Paksas pod konstytucyjną lupą

Paksas pod konstytucyjną lupą

Dodano:   /  Zmieniono: 
Sejm Litwy przekazał do Sądu Konstytucyjnego wnioski specjalnej komisji, która uznała, że prezydent Rolandas Paksas naruszył konstytucję i złamał prezydencką przysięgę.
Wobec prezydenta wszczęto procedurę odsunięcia od władzy.

Materiał przekazany do Sądu Konstytucyjnego zawiera nie tylko wnioski zawarte na ponad 100 stronach tekstu, ale też protokoły zeznań ponad 40 świadków, materiały dowodowe uzyskane z  Prokuratury Generalnej, Departamentu Bezpieczeństwa Państwa i  innych instytucji państwowych - w sumie prawie 7 tys. stron, 22 płyty kompaktowe, osiem płyt DVD i sześć nagrań kasetowych.

Zadaniem sądu będzie zbadanie wniosków komisji pod kątem ich zgodności z  konstytucją. Później w Sejmie odbędzie się głosowanie w sprawie dymisji prezydenta.

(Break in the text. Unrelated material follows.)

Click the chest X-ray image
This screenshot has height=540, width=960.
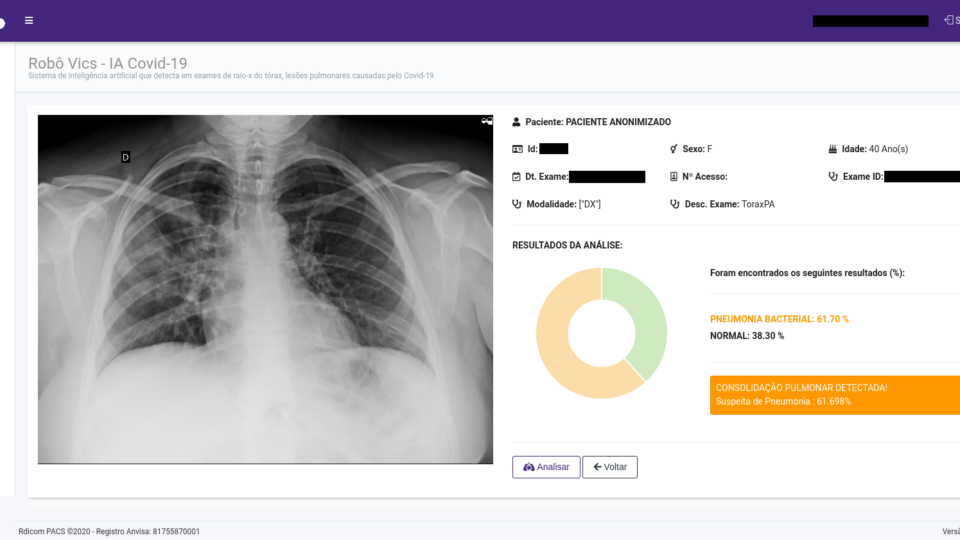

Datę głosowania Sejm zamierza ustalić 5 marca i będzie ona zależała od tego, ile czasu zajmie Sądowi Konstytucyjnemu badanie wniosków komisji.

Przewodniczący Sądu Konstytucyjnego Egidijus Kuris nie chce prognozować, jak długo potrwa badanie zgodności wniosków komisji z  konstytucją. Przewodniczący Sejmu Arturas Paulauskas uważa, że  orzeczenia Sądu można oczekiwać za 2-3 tygodnie.

Specjalna komisja składająca się z parlamentarzystów i zawodowych prawników, która przez dwa miesiące badała zasadność sześciu zarzutów wobec prezydenta Paksasa, uznała, że wszystkie są uzasadnione.

Prezydent jest oskarżany o uwikłanie się w konflikt interesów prywatnych i służbowych; brak dbałości o ochronę tajnych informacji; bezprawne ingerowanie w działalność prywatnych firm; dyskredytację autorytetu państwa; wydawanie niezgodnych z prawem poleceń swym doradcom i tolerowanie nadużywania przez nich władzy. Paksas jest też oskarżany o bezprawne nadanie obywatelstwa litewskiego rosyjskiemu biznesmenowi Jurijowi Borisowowi, najhojniejszemu sponsorem jego prezydenckiej kampanii wyborczej, uwikłanemu w niejasne interesy. W tej sprawie Sąd Konstytucyjny już w grudniu wydał orzeczenie uznając, że prezydent naruszył ustawę zasadniczą przyznając Borisowowi w trybie nadzwyczajnym litewskie obywatelstwo.

Rolandas Paksas straci stanowisko prezydenta, jeżeli chociaż jeden z zarzutów zostanie uznany za uzasadniony przez 85 posłów, czyli trzy piąte konstytucyjnego składu Sejmu Litwy.